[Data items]
──────────────────────────────

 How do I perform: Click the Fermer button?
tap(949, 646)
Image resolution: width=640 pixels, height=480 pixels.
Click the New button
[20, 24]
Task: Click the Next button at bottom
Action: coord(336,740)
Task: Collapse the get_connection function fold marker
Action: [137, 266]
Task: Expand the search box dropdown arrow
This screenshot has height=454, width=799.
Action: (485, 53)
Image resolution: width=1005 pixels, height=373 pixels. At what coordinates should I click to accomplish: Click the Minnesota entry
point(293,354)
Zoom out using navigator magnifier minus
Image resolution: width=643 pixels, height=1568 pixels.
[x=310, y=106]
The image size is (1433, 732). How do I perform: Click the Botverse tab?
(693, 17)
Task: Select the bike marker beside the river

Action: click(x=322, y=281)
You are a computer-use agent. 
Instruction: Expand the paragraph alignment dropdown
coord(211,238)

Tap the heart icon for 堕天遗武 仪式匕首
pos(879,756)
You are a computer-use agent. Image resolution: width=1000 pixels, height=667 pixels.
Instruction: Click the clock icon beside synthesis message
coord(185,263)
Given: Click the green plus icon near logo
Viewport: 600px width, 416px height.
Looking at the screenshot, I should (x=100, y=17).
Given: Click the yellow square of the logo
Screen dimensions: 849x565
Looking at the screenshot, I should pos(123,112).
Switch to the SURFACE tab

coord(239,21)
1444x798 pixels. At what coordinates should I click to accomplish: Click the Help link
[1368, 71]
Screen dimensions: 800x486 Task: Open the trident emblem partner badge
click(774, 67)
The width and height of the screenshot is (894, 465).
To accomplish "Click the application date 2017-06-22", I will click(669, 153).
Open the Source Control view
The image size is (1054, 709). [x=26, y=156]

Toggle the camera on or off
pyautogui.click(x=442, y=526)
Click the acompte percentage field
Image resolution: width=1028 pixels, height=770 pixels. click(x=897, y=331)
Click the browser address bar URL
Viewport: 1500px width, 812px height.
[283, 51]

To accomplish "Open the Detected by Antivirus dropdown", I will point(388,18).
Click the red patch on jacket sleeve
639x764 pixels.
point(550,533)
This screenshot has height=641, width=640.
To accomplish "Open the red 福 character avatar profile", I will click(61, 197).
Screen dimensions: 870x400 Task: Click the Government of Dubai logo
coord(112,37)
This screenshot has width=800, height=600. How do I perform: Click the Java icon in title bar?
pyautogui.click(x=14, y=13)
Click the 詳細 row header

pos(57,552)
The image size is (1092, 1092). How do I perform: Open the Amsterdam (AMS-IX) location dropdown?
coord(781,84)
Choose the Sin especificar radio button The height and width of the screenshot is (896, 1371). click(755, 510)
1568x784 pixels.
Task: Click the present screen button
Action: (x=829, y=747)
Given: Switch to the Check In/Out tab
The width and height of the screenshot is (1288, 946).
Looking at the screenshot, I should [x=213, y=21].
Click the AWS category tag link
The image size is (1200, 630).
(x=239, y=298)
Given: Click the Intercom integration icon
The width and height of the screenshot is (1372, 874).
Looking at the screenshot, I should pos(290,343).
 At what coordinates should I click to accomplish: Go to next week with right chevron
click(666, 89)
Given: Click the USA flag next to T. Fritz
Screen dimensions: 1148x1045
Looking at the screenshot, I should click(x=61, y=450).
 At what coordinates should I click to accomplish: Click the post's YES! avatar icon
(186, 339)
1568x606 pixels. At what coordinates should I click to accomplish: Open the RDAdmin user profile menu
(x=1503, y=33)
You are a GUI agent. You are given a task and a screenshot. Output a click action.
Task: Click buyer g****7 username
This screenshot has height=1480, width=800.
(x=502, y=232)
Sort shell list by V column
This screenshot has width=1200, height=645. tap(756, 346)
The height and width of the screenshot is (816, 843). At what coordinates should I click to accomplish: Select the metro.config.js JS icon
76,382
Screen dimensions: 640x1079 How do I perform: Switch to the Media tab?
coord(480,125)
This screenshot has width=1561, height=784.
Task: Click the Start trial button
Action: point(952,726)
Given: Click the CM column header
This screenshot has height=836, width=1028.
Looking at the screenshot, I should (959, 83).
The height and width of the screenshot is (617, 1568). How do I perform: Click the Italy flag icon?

──────────────────────────────

*Exercise prompt*:
Repeat, without change, each line of the data above from the one that contains "Given: Click the Intercom integration icon" through the final line, counting both.

*Written answer*:
Given: Click the Intercom integration icon
The width and height of the screenshot is (1372, 874).
Looking at the screenshot, I should pos(290,343).
 At what coordinates should I click to accomplish: Go to next week with right chevron
click(666, 89)
Given: Click the USA flag next to T. Fritz
Screen dimensions: 1148x1045
Looking at the screenshot, I should click(x=61, y=450).
 At what coordinates should I click to accomplish: Click the post's YES! avatar icon
(186, 339)
1568x606 pixels. At what coordinates should I click to accomplish: Open the RDAdmin user profile menu
(x=1503, y=33)
You are a GUI agent. You are given a task and a screenshot. Output a click action.
Task: Click buyer g****7 username
This screenshot has height=1480, width=800.
(x=502, y=232)
Sort shell list by V column
This screenshot has width=1200, height=645. tap(756, 346)
The height and width of the screenshot is (816, 843). At what coordinates should I click to accomplish: Select the metro.config.js JS icon
76,382
Screen dimensions: 640x1079 How do I perform: Switch to the Media tab?
coord(480,125)
This screenshot has width=1561, height=784.
Task: Click the Start trial button
Action: point(952,726)
Given: Click the CM column header
This screenshot has height=836, width=1028.
Looking at the screenshot, I should (959, 83).
The height and width of the screenshot is (617, 1568). How do I perform: Click the Italy flag icon?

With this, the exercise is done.